Closer to the modern period, it was during the years between 1899-1907CE that C. A. Nallino, the European historian of Islam, produced a large, three-volume, Arabic edition of the Kitāb az-Zīj. With the arrival of this new and substantial edition of the Zijat the turn of the last century, the book – and its author – has held the sustained attention of modern historians of science. Al-Battani is, today, well-respected within informed western academic circles as having been a keen follower – and reformer – of Ptolemaic theories of astronomy and as a vital connecting link between the astronomical sciences of the world of antiquity and those of the modern world.

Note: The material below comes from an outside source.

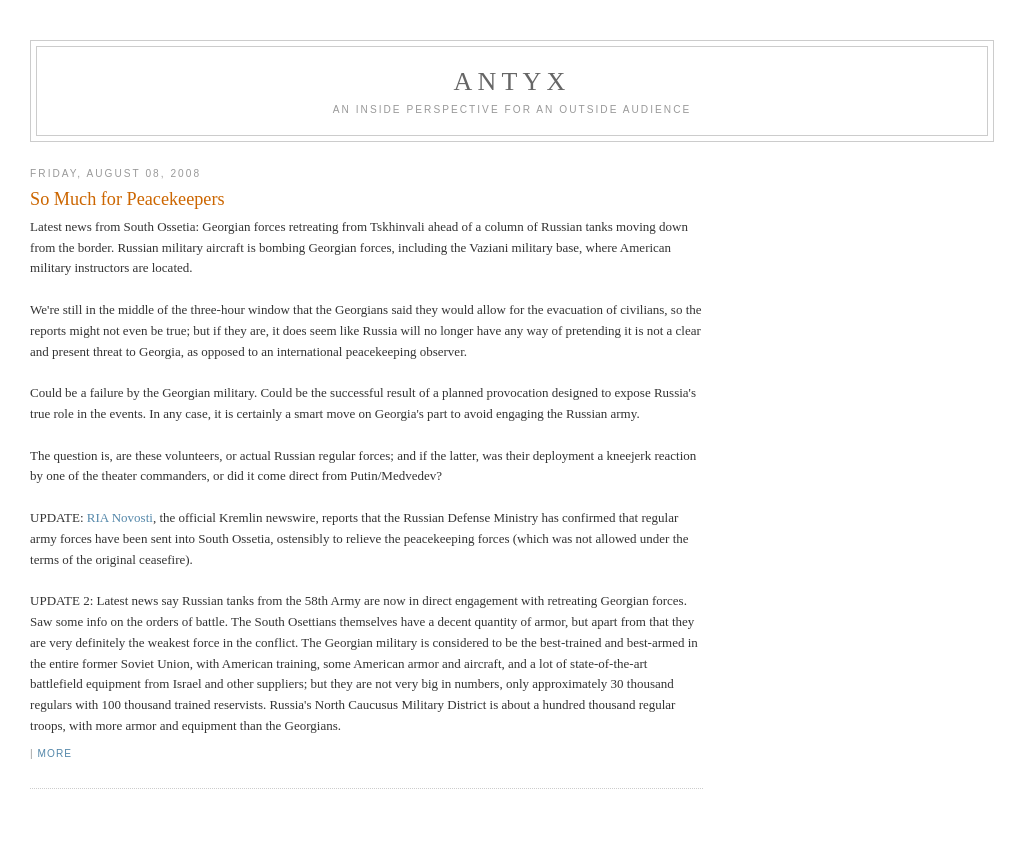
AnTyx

The original manuscript of the Kitāb az-Zīj is, of late, maintained at the Vatican in Rome. Another valuable manuscript on astronomical chronology – also written by al-Battani – is known to be in the possession of the Escorial library.

Death and Legacy

As an astronomer, it is known that al-Battani remained active well into his 60th year (c.918CE). Another decade later, we find him again in 929CE, aged 71, but, nonetheless, accompanying a group of people from Raqqah on a journey to Baghdad. The apparent reason for the journey: to protest unfair taxes slapped on the populace by the government of the time. It has also been recorded that the aging, but determined, astronomer survived the onward journey, managing even to state his case before the authorities at Baghdad. Unfortunately, however, he did not survive the journey back to Raqqah. Al-Battani passed away at Qasr al-Jiss near what is today Samarrah in Iraq.

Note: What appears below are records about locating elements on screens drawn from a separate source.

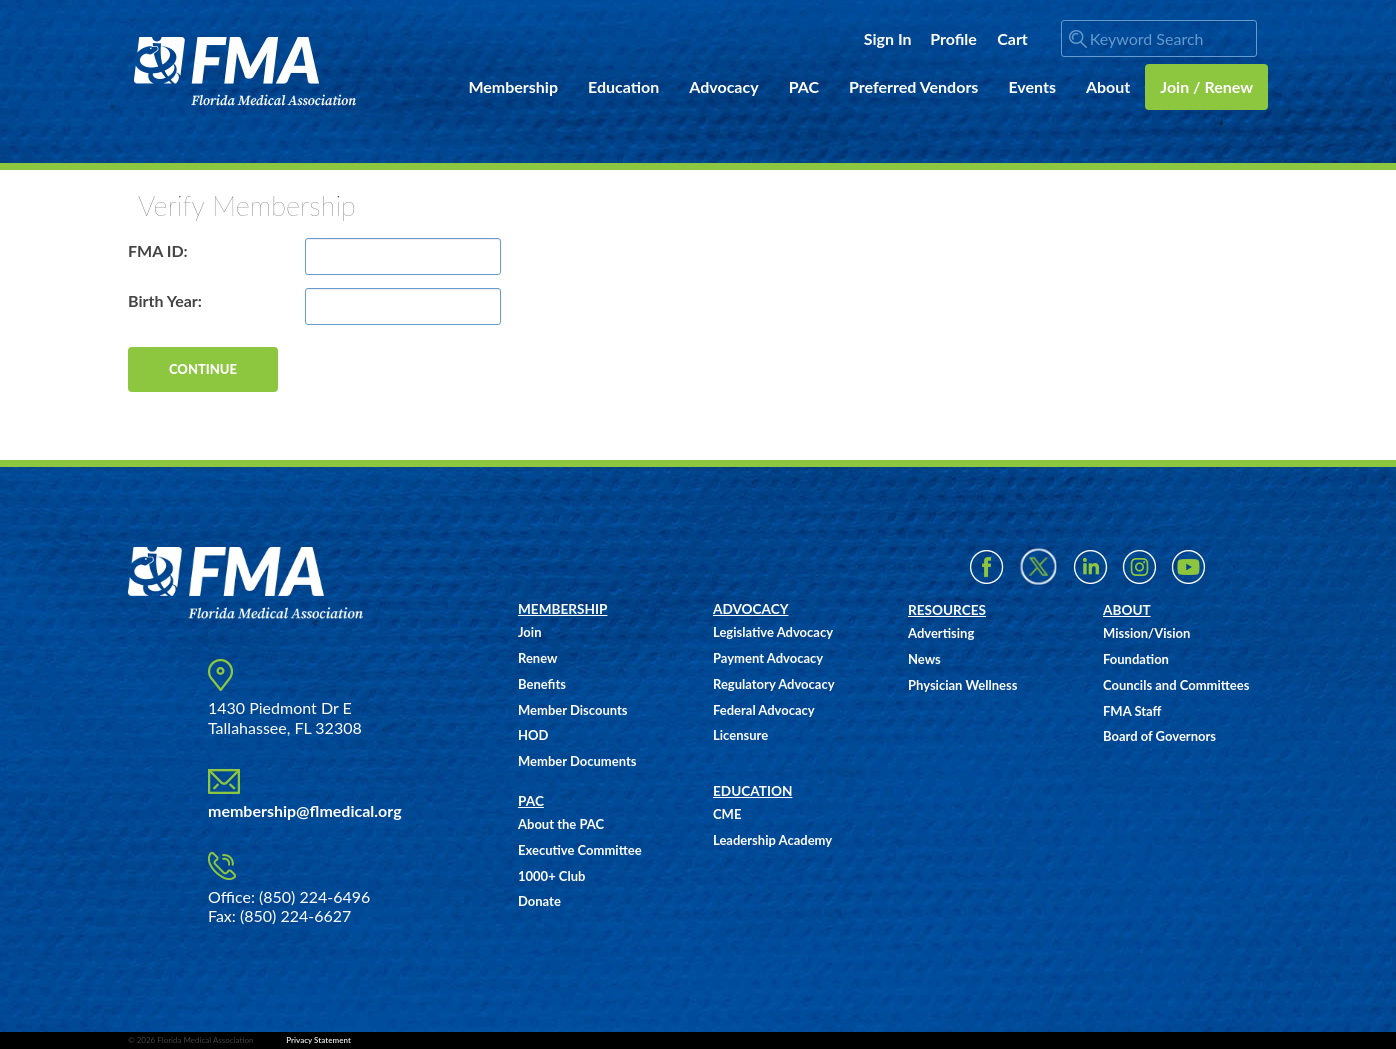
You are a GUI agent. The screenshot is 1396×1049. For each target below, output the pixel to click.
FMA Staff (1132, 711)
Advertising (941, 633)
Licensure (740, 735)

Nearly six decades after his death, al-Battani’s work was chronicled in the Fenrist compiled by the book-seller, Ibn Nadim. The Fehrist contained a useful list of Arabic literature (and the respective authors) extant then in the tenth century. About al-Battani, the Fehrist makes mention that he made his astronomical observations during the period between 877CE and 918CE, and that his star catalogue was from the year 880CE. Ibn an-Nadim was quite categorical in his praise for al-Battani whom he calls “one of the famous observers and a leader in geometry, theoretical and practical astronomy, and astrology.” Ibn an-Nadim further noted that:

“[al-Battani] composed a work on astronomy, with tables, containing his own observations of the sun and moon and a more accurate description of their motions than that given in Ptolemy’s Almagest. In it, moreover, he gives the motions of the five planets, with the improved observations he succeeded in making, as well as other necessary astronomical calculations. Some of his observations mentioned in his book of tables were made in the year 880 and later on in the year 900. Nobody is known in Islam who reached similar perfection in observing the stars and scrutinizing their motions. Apart from this, he took great interest in astrology, which led him to write on this subject too. Of his compositions in this field, I mention his commentary on Ptolemy’s Tetrabiblos.”

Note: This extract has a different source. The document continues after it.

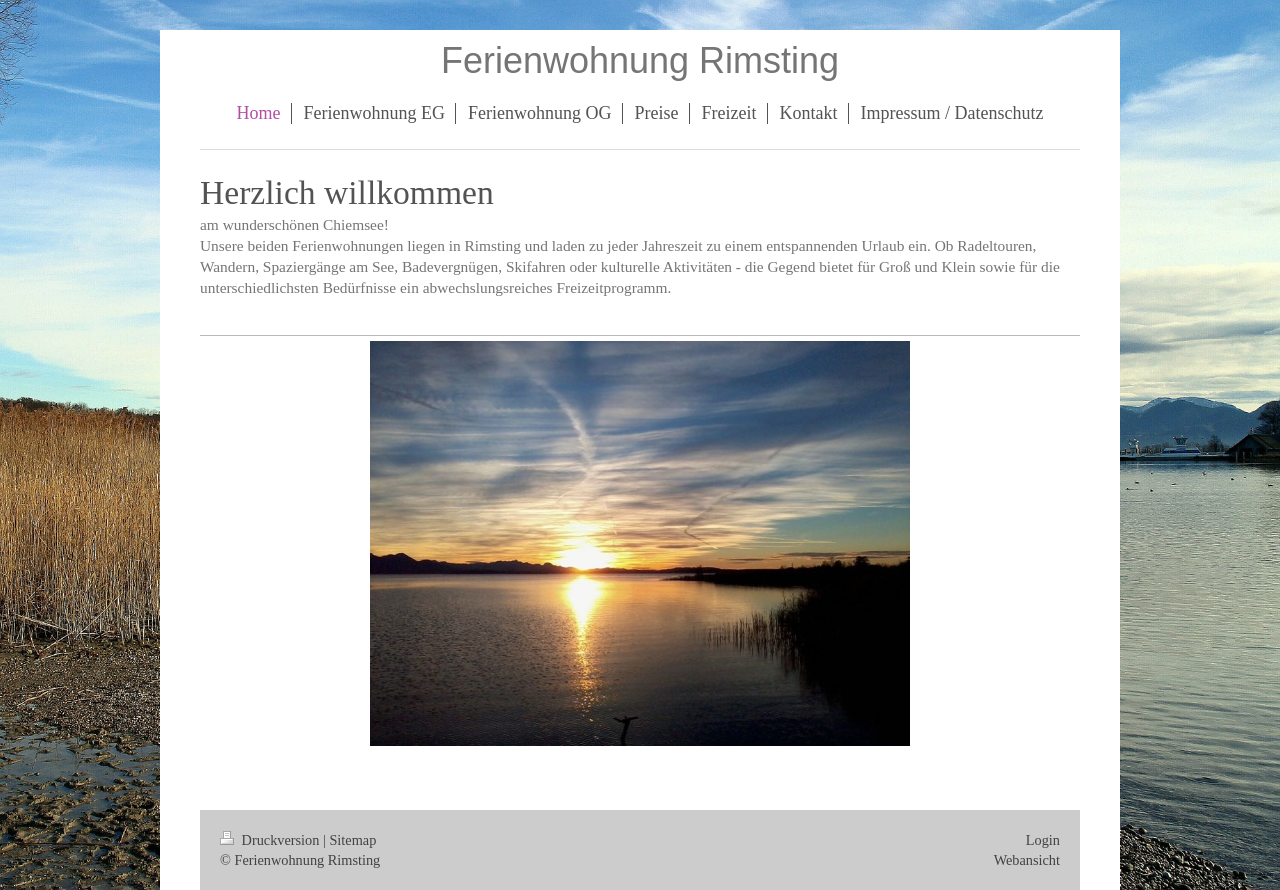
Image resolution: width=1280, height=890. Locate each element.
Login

To be sure, Ibn an-Nadim’s comments on al-Battani’s life and achievements were not the exaggerations of a devout Muslim; they were, rather, an assertion of what was already known about this remarkable scientist throughout the Arab world of that time.

However, it was – and still is – the non-Arab, non-Muslim, Western world which, despite drawing on his pioneering scholarship centuries later for its own rebirth from its Dark Ages, remains generally and, perhaps, deliberately oblivious to the great legacy and civilizational contributions that al-Battani and other pioneering Muslim scientists, time and again, offered the world of men.